24/7 subway service will return this month

NEW YORK (WCBS 880) — Gov. Andrew Cuomo has announced that 24/7 subway service will return to New York City later this month as the Tri-State area gets ready to lift most capacity restrictions.

Around-the-clock subway service, which was ground to a halt last spring amid the pandemic, will resume on May 17.

The restoration of service comes as New York, New Jersey and Connecticut agreed to end most capacity restrictions on May 19, including retail stores, food services, gyms, hair salons, offices, museums, amusement and family entertainment.

"If you reopen economic and social activity, you also have to have transportation available. So we're going to coordinate the MTA's resumption of 24-hour service with the reopening and immediately with a curfew lift," Cuomo said. "Workers are going to need to get back and forth."

On May 6, 2020, the MTA shutdown subways from 1 a.m. to 5 a.m. nightly for COVID-related deep-cleaning and disinfecting at all 472 stations and on thousands of trains.

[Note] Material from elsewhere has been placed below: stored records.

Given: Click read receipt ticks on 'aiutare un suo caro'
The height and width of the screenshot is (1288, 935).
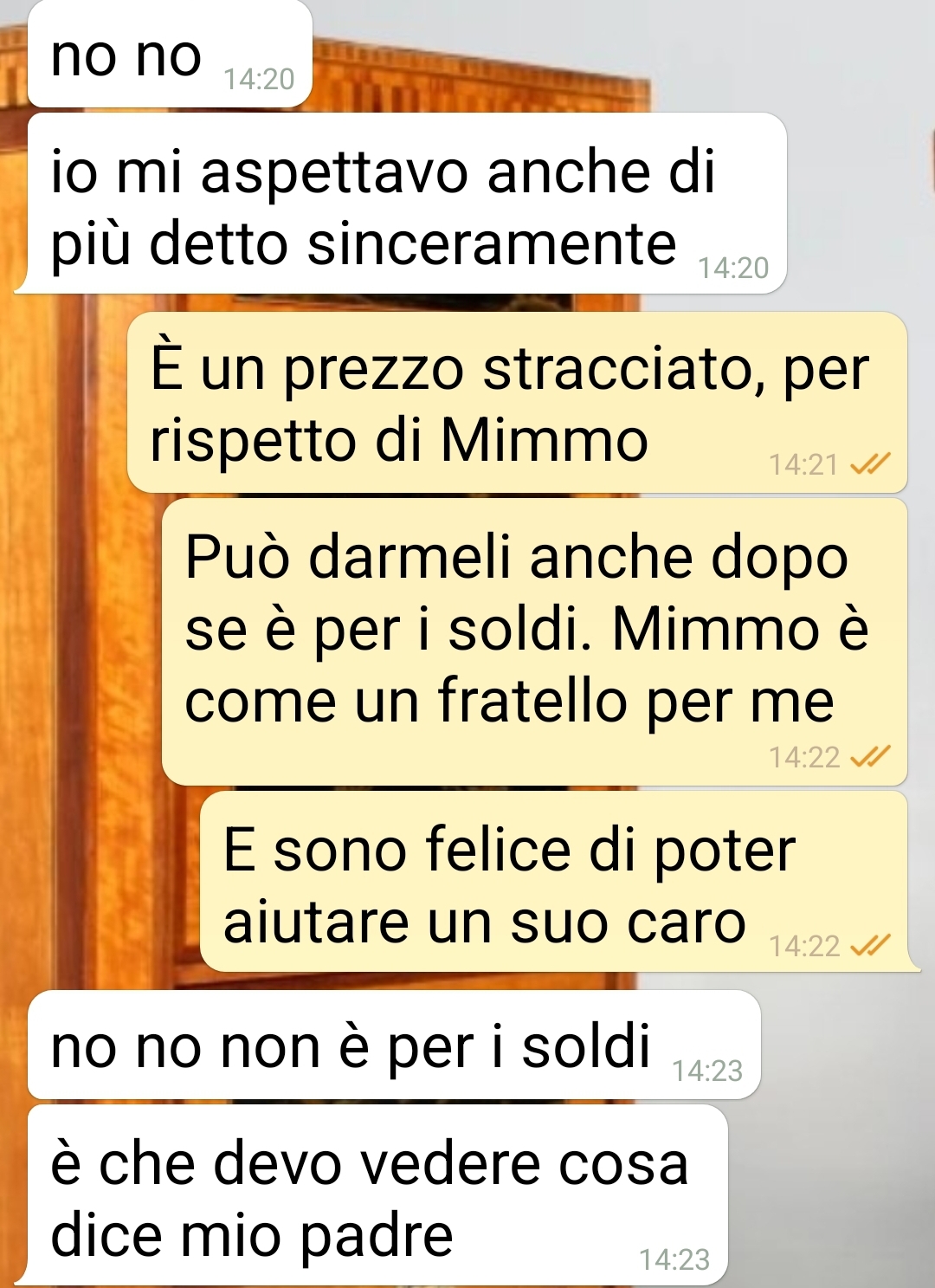Looking at the screenshot, I should (869, 946).
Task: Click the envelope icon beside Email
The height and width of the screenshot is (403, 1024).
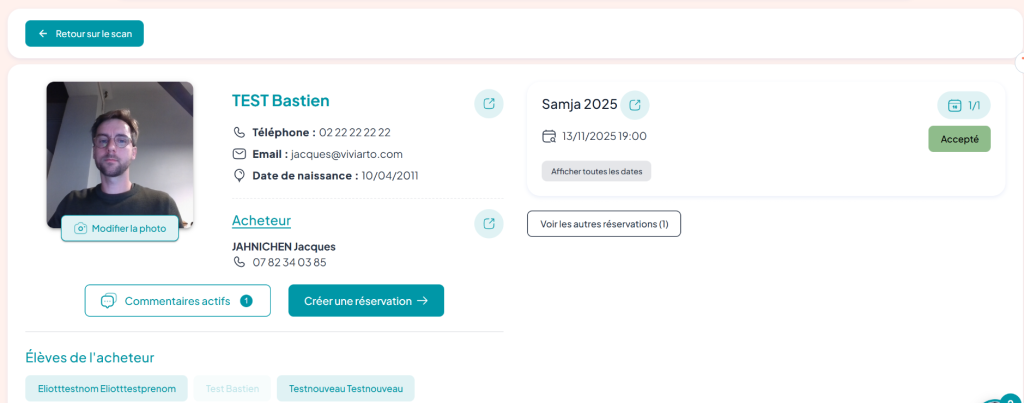Action: pyautogui.click(x=239, y=154)
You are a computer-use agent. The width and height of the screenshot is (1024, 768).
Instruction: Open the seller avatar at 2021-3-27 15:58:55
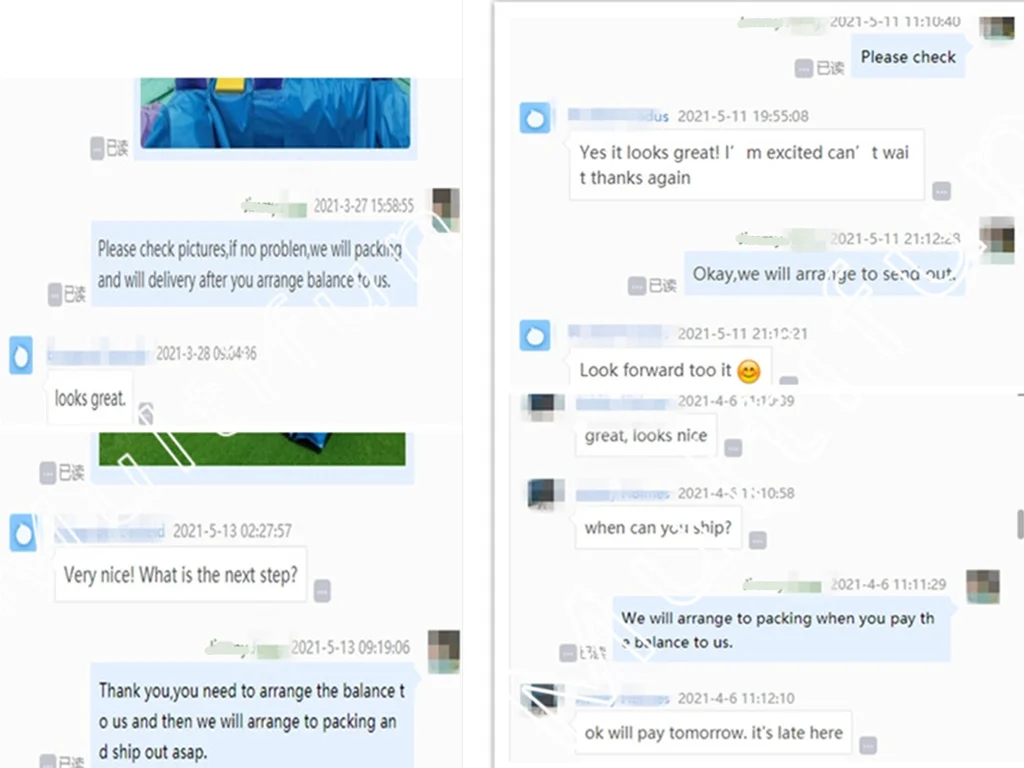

Back in February, the MTA calibrated the shutdown, closing the subways for just two hours between 2 a.m. and 4 a.m. as the state made progress in its reopening amid improving coronavirus numbers.

Cuomo said when 24/7 service returns, the MTA must continue to keep the trains clean and help the homeless.

"Subway trains have never been cleaner than they are now," Cuomo said. "I can't tell you how many New Yorkers say to me there are fewer homeless who are now on the trains because when they closed in the evening for a couple of hours at night they did the cleaning an they referred the homeless to supportive services and that is an indisputable fact that the MTA provided better service. Nobody wants the MTA to now go back to the old days."

Interim New York City Transit President Sarah Feinberg told WCBS 880 that the agency will "prep, practice and drill" for the resumption of full-time subway service.

"I think our main challenge will be making sure that we can continue to clean 24/7 even with riders in the system 24-hours a day as well. We've gotten really efficient, really effective at cleaning and just need to be able to make sure we can still do that even with folks in the system at all times," Feinberg said. "It's going to be a challenge, but I think we're going to be able to deal with it effectively."

Many officials had advocated for a safe and cautious return of full subway service, including Mayor Bill de Blasio who in February said that he would be a voice for 24/7 subway service "when we are certain that we've reached the right point both on a health level and in terms of our recovery."

The transit advocacy group, Riders Alliance, which petitioned for Cuomo to restore 24/7 subway service back in November applauded the news.

"Riders organized and won back 24/7 subway service. After more than a year of punishing overnight commutes that impacted tens of thousands of essential workers, New Yorkers will see a long overdue return to a crucial part of normalcy," Riders Alliance Executive Director Betsy Plum said. "New York is a 24/7 city because of our subway. The restoration of 24/7 service is a victory not only for the city's reopening but for New Yorkers' determination to hold our public officials accountable."